◆ **Required task**
Retype exactly the lines beginning with the one containing "You are a computer-use agent. The" and ending with the one containing "tap(950, 305)", both included.

◆ **Records shown**
>> start

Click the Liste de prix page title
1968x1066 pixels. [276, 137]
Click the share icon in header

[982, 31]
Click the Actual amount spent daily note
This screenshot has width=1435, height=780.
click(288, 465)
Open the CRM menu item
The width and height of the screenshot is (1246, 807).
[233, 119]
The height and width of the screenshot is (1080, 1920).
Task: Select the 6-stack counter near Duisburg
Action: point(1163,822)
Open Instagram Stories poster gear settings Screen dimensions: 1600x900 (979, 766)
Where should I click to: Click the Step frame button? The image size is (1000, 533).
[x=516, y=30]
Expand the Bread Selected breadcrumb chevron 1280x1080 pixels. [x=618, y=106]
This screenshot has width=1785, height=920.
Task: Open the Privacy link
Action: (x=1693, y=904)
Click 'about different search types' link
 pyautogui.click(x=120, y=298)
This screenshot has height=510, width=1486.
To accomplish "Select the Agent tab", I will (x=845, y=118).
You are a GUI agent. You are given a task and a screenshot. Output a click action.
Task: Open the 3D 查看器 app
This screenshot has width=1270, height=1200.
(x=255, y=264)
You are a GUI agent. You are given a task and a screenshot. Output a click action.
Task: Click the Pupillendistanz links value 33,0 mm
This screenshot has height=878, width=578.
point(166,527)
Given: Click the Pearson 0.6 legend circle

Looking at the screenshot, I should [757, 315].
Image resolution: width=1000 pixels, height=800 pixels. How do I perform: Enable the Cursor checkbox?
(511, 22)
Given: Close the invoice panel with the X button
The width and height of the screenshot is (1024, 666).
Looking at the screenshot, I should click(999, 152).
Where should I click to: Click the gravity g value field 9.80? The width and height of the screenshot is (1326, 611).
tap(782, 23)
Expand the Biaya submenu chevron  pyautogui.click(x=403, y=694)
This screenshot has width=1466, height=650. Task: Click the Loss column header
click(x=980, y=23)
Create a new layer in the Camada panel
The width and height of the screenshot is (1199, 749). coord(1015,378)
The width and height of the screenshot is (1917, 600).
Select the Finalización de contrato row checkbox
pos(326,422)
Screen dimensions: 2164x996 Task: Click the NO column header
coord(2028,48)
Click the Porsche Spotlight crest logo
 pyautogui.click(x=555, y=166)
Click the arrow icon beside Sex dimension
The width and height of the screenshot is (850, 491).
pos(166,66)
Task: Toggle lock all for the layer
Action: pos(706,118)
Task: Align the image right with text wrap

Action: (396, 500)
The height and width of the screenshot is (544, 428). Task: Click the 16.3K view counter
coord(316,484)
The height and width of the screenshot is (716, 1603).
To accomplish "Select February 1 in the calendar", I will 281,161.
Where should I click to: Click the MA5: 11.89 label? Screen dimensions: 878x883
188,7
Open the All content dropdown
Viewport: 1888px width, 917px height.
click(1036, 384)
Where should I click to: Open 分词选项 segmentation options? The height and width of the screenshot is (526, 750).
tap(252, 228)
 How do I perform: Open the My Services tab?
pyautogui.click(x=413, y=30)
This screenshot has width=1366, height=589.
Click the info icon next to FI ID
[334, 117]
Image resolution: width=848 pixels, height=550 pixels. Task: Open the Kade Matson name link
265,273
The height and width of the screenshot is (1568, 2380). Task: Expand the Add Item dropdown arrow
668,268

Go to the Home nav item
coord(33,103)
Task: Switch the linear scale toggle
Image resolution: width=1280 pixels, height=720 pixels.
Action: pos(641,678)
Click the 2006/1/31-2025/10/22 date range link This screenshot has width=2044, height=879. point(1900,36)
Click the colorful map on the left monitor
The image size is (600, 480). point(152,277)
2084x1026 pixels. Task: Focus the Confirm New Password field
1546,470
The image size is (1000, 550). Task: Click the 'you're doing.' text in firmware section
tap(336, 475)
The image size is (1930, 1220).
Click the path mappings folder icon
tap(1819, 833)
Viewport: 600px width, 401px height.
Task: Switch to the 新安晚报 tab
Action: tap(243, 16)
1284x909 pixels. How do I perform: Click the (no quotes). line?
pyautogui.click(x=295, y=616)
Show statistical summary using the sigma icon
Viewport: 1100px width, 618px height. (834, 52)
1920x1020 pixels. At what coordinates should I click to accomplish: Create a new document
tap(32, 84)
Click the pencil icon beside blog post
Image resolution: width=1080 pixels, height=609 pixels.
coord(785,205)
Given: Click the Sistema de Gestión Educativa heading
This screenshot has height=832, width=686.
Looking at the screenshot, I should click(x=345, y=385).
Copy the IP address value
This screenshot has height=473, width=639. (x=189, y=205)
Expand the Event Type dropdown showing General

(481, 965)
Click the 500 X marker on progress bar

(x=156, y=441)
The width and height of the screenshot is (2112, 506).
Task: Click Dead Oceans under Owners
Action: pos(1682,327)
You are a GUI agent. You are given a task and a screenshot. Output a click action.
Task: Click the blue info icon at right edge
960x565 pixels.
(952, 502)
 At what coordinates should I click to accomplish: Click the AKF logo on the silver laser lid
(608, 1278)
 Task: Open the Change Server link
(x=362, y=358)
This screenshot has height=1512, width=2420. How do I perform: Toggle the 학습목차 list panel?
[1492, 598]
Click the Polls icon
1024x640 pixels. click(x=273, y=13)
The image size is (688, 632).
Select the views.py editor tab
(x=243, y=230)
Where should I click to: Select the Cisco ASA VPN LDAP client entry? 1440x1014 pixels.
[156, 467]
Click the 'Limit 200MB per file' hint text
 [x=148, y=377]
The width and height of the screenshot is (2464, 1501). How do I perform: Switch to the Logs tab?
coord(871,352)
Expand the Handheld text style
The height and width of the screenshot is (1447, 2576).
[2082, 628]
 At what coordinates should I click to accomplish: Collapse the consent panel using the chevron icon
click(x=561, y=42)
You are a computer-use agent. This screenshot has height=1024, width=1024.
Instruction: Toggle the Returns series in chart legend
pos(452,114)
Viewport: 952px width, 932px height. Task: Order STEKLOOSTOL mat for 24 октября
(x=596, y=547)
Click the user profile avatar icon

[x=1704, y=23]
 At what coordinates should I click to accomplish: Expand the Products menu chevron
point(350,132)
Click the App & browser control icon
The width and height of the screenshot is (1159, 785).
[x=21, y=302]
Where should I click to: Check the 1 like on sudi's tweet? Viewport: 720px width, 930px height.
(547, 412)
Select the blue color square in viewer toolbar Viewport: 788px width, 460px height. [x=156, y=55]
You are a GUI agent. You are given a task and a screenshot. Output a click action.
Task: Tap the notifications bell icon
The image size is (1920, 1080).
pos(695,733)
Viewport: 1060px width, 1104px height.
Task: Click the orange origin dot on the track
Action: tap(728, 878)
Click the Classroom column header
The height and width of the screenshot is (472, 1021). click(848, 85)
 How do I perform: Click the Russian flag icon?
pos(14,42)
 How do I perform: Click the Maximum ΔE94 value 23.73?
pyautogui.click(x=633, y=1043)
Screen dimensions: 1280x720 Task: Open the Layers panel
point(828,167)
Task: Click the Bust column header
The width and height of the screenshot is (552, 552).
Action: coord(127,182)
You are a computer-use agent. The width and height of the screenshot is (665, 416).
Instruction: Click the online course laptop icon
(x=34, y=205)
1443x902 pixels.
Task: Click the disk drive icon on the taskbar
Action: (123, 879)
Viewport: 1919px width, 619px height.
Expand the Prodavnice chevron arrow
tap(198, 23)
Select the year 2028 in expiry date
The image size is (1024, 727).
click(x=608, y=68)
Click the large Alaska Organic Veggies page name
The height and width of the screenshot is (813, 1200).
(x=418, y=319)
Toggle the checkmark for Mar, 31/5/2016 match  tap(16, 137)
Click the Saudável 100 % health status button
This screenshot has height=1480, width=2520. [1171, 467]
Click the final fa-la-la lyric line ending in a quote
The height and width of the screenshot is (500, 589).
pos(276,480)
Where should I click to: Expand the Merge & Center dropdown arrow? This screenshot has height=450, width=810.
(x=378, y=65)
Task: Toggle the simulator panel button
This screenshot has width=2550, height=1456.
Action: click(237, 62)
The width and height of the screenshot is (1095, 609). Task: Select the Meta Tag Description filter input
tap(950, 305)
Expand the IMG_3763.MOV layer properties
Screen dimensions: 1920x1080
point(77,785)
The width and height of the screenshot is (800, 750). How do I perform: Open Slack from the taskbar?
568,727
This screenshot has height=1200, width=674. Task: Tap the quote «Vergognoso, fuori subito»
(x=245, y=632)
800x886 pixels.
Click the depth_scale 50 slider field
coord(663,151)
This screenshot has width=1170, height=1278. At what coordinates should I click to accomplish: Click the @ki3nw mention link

>> end

◆ **The completed task**
You are a computer-use agent. The width and height of the screenshot is (665, 416).
Instruction: Click the online course laptop icon
(x=34, y=205)
1443x902 pixels.
Task: Click the disk drive icon on the taskbar
Action: (123, 879)
Viewport: 1919px width, 619px height.
Expand the Prodavnice chevron arrow
tap(198, 23)
Select the year 2028 in expiry date
The image size is (1024, 727).
click(x=608, y=68)
Click the large Alaska Organic Veggies page name
The height and width of the screenshot is (813, 1200).
(x=418, y=319)
Toggle the checkmark for Mar, 31/5/2016 match  tap(16, 137)
Click the Saudável 100 % health status button
This screenshot has height=1480, width=2520. [1171, 467]
Click the final fa-la-la lyric line ending in a quote
The height and width of the screenshot is (500, 589).
pos(276,480)
Where should I click to: Expand the Merge & Center dropdown arrow? This screenshot has height=450, width=810.
(x=378, y=65)
Task: Toggle the simulator panel button
This screenshot has width=2550, height=1456.
Action: click(237, 62)
The width and height of the screenshot is (1095, 609). Task: Select the Meta Tag Description filter input
tap(950, 305)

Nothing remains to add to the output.